L’intelligence artificielle (IA) et les technologies modernes ont occupé une place centrale lors des troisièmes journées d’endocrinologie et de diabétologie, initiées par la clinique Laribère du Centre Hospitalo-Universitaire (CHU) d’Oran, dont les travaux ont pris fin vendredi.
Par Tihinane Bendahmane
Nombre de participants à cette troisième édition, accueillie par l’Ecole supérieure d’hôtellerie et de restauration (ESHRA) d’Oran, ont mis en avant l’apport de ces outils modernes dans le dépistage et le suivi des pathologies endocriniennes et du diabète, ainsi que dans l’amélioration de la prise en charge des malades.

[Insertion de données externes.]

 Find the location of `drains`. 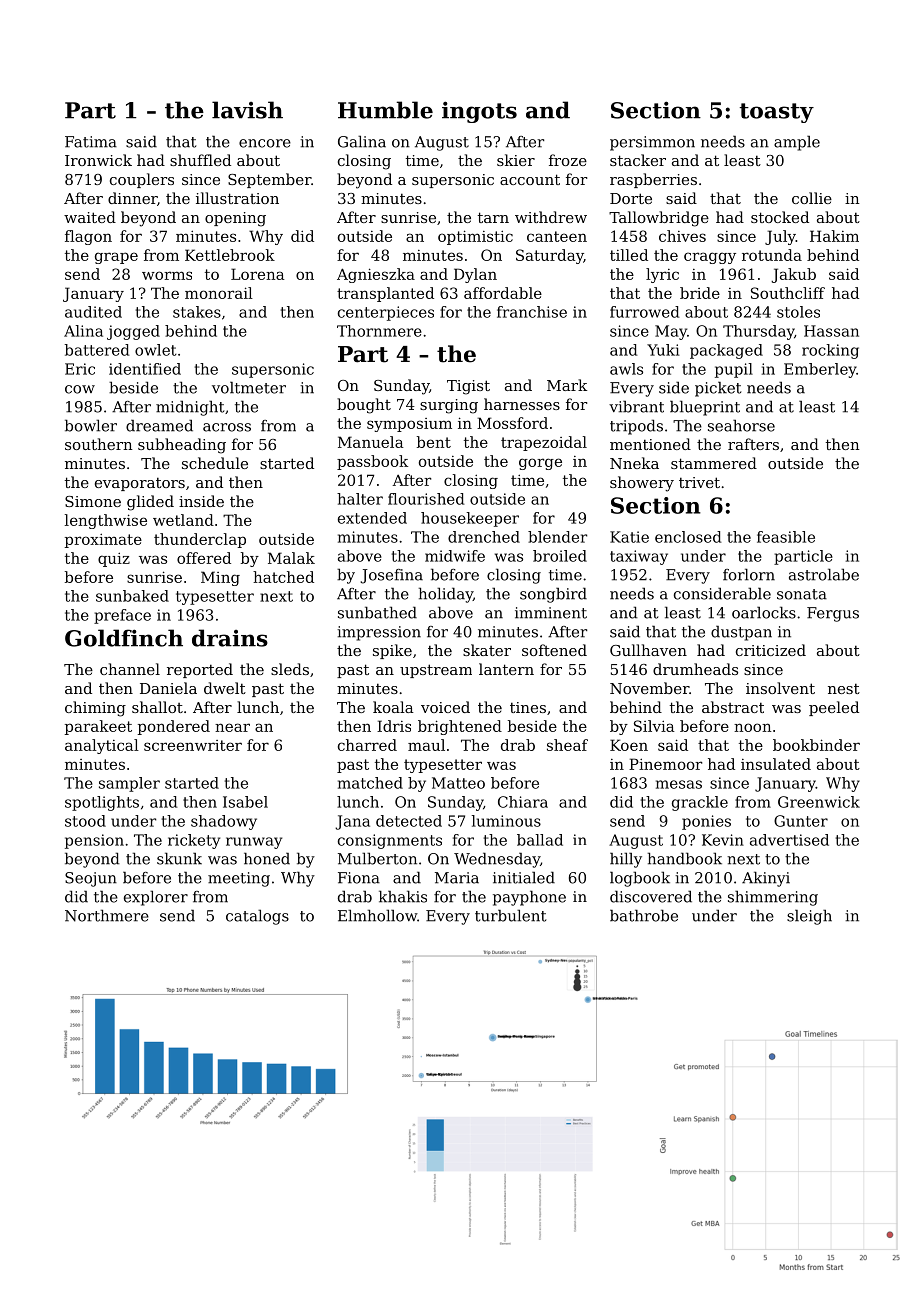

À cet égard, Pr Soumia Faidallah, présidente de la Société algérienne d’endocrinologie et du métabolisme, et cheffe de service d’endocrinologie à l’hôpital de Bab El Oued (Alger), a déclaré que les technologies modernes, en particulier l’intelligence artificielle, “constituent une révolution technologique à l’échelle planétaire qui aide à accroître la précision des soins de santé et à proposer des plans de traitement individualisés pour chaque patient”.
Les usages de l’IA dans les maladies endocriniennes sont multiples. Ils englobent l’analyse des profils hormonaux en traitant d’énormes quantités de données médicales afin de détecter les dysfonctionnements glandulaires, comme les troubles de la thyroïde, en plus de fournir des indications précises sur les doses d’insuline, l’alimentation adaptée et l’activité physique pour chaque cas, tout en aidant les médecins à évaluer les risques et à accélérer la décision thérapeutique.
La responsable a insisté sur la nécessité de renforcer la coopération et la coordination avec les différentes universités et centres de recherche algériens afin de valoriser leurs résultats scientifiques, notamment en ce qui concerne les applications de l’IA dédiées au domaine de la santé, qui sont nombreuses, selon elle.
De son côté, Pr. Souad Mahkoum, spécialiste en diabétologie, endocrinologie et maladies métaboliques, représentante de la Société algérienne nationale du diabète, a affirmé que l’intégration de l’intelligence artificielle connaît un essor considérable au niveau mondial et devrait apporter un changement majeur dans la prise en charge des patients diabétiques et l’amélioration de leur qualité de vie.
Quant au Pr. Merad Mohamed Samir, chef de l’unité d’endocrinologie au service de diabétologie et d’endocrinologie du CHU d’Oran, il a indiqué que, dans le cadre de l’utilisation des technologies modernes, un dispositif est récemment commercialisé en pharmacie. Il s’agit de capteurs (patchs) appliqués directement sur la peau et reliés à une application mobile, permettant à la personne atteinte de diabète de surveiller sa maladie 24h/24 pendant 15 jours, de recevoir des conseils en temps réel sur l’alimentation et l’activité physique, et de fournir de l’insuline au corps en remplacement des injections.
Organisée par la clinique Laribère du CHU d’Oran, cette rencontre a vu la participation de 250 spécialistes venus de tout le pays sous le slogan “Au cœur des mutations en endocrinologie, diabétologie et maladies métaboliques”, avec pour objectif de partager les connaissances et les innovations récentes afin d’améliorer la qualité des soins de santé.